The Sadducees and Julian Barnes

Recently I was reading the section in chapter 22 of Matthew’s gospel where Jesus is asked a question by the Sadducees “who say there is no resurrection.”

“Now there were seven brothers among us; the first married and died, and having no children left his wife to his brother. So too the second…. In the resurrection, therefore, to which of the seven will she be wife?”

(Incidentally, I’ve always wondered why Catherine of Aragon didn’t use the brother’s-widow-marrying-rule from Deuteronomy 25:5 when she was being divorced on the grounds of Leviticus 20:21; or, if she did, what Henry VIII’s counter-argument was.)

In this section of the gospel, Jesus is facing trick questions from various opponents. But this one, I thought, although perhaps facetiously expressed and dishonestly intended, is actually a reasonable question, which deserves (and got) a reasonable answer. You don’t have to have been married seven times, or to brothers; you only have to have been married twice, or just been in love twice, to wonder how things work in heaven. Marriage, after all, is an exclusive relationship.

Vera Brittain’s fiancé was killed in the First World War. Some years later, she was engaged to someone else, and had a dream of agonising choice between the two, featuring the verse “And whose shall she be in the resurrection?” from this passage. (She tells the story in “Testament of Youth”, her moving account of wartime nursing and bereavement.)

Jesus answers the Sadducees by saying, in effect, that life in heaven is different.

He tells us that there is no marriage in heaven, something I don’t blame the Sadducees for not having thought of before; and St Paul also says that God will destroy the stomach and food (1 Corinthians 6:13).

So I always think it’s strange that the most common New Testament image of heaven is of a wedding feast, an event surely associated very strongly with sex and food.

Strictly, of course, we’re not talking about “heaven”, but “life in the resurrection”, “a new heaven and a new earth.”

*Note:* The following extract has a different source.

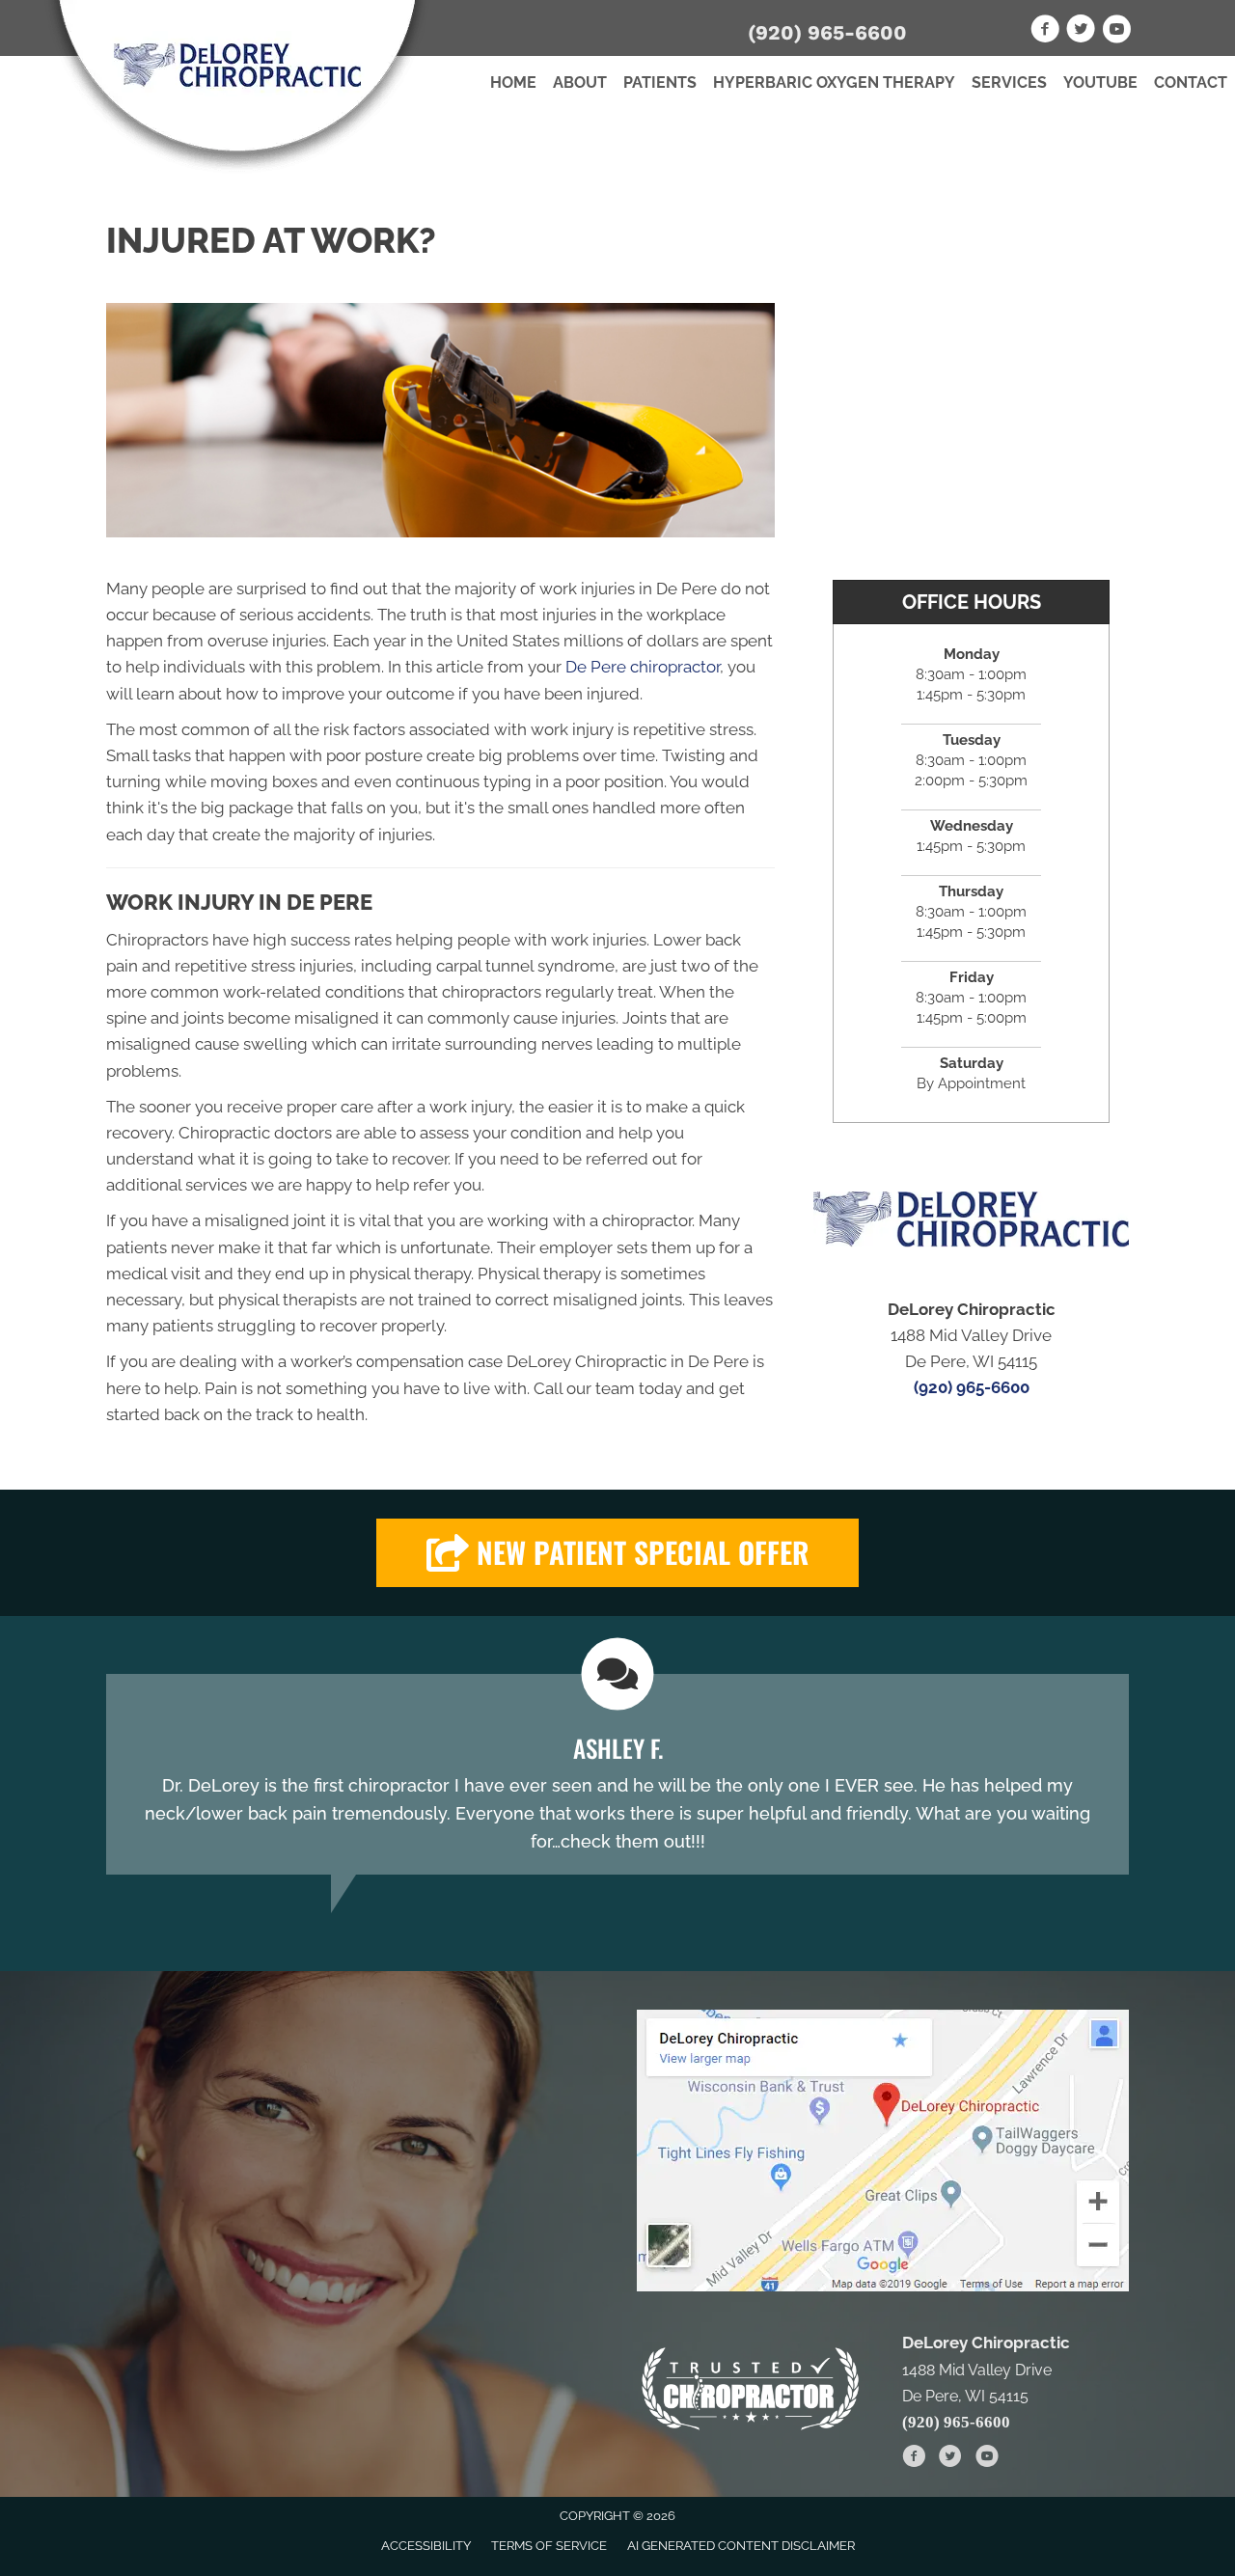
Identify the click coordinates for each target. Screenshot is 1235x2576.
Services (1009, 82)
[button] (617, 1553)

A life without physical needs like food may be a life of pure spirit and feeling. But on the other hand, if there’s one thing the New Testament and the Apostles’ Creed insist on about the resurrection of Jesus, it’s that it was a bodily resurrection. Resurrected people do not float forever in or on clouds. Resurrection as an endless feeling of disembodied joy and worship is not biblical. And actually how can one feel joy, or any other emotion, without a body to feel with?

As well as worship and hearing all the stories of unsung heroes and heroines, I like to think of the new earth as having animals, woods, seascapes, fun activities, and even (despite St Paul) cups of tea.

It’s almost impossible to imagine eternal life. (“The Last Battle” by CS Lewis ends with its beginning, so to speak. “The things that began to happen after that were so great and beautiful that I cannot write them.”) This for me is largely because it’s impossible for me to imagine experience without time. I can’t imagine existing without a time dimension: therefore I need time in eternity, but is this a contradiction in terms?

More simply, of course, what do resurrected people do all day?

The noted author Julian Barnes wrote a curious and entertaining book called “A History of the World in 10 ½ Chapters”, which I admired until I read the last chapter.

(Spoiler follows.)

From fallible memory, this chapter says “I’ve just had the oldest dream in the world,” and describes the narrator’s dream of the perfect life: beautiful surroundings, delicious food, no responsibilities, stunning sex with someone he loves, and repeated unusually successful rounds of golf. It’s a perfect life, but quite soon he gets very bored and wants to escape.

“That’s the oldest dream in the world, and I’ve just had it.”

The End.

It seems clear to me that Barnes is here ridiculing the religious offer of endless happiness in the afterlife, on the grounds that endless happiness is boring.

It’s a point, but (I think) an extremely silly one, surprisingly silly for someone plainly so intelligent. It’s so silly that for me it devalued the whole book.

Of course an afterlife that consists of sex, food and golf would become boring. An afterlife that consisted of chocolate, Marvel films, reading or writing about Ragaris, and conversations about Jane Austen or theology would also become boring.

Any afterlife would pall after, say, ten or twenty years maximum, if like Barnes, you remove the point of the afterlife, which is to be with God.

With God, loving Him and His people, doing whatever God wants done, discovering whatever God has planned for us to discover: isn’t this what the Christian afterlife is for?

Maybe this doesn’t involve food, and the wedding feast is only a metaphor. Or maybe it does, of a different kind from St Paul’s! Maybe there’s a way to be joyously with all your seven husbands without jealousy or neglect.

And the time/eternity issue? Once again, that’s for God to fix.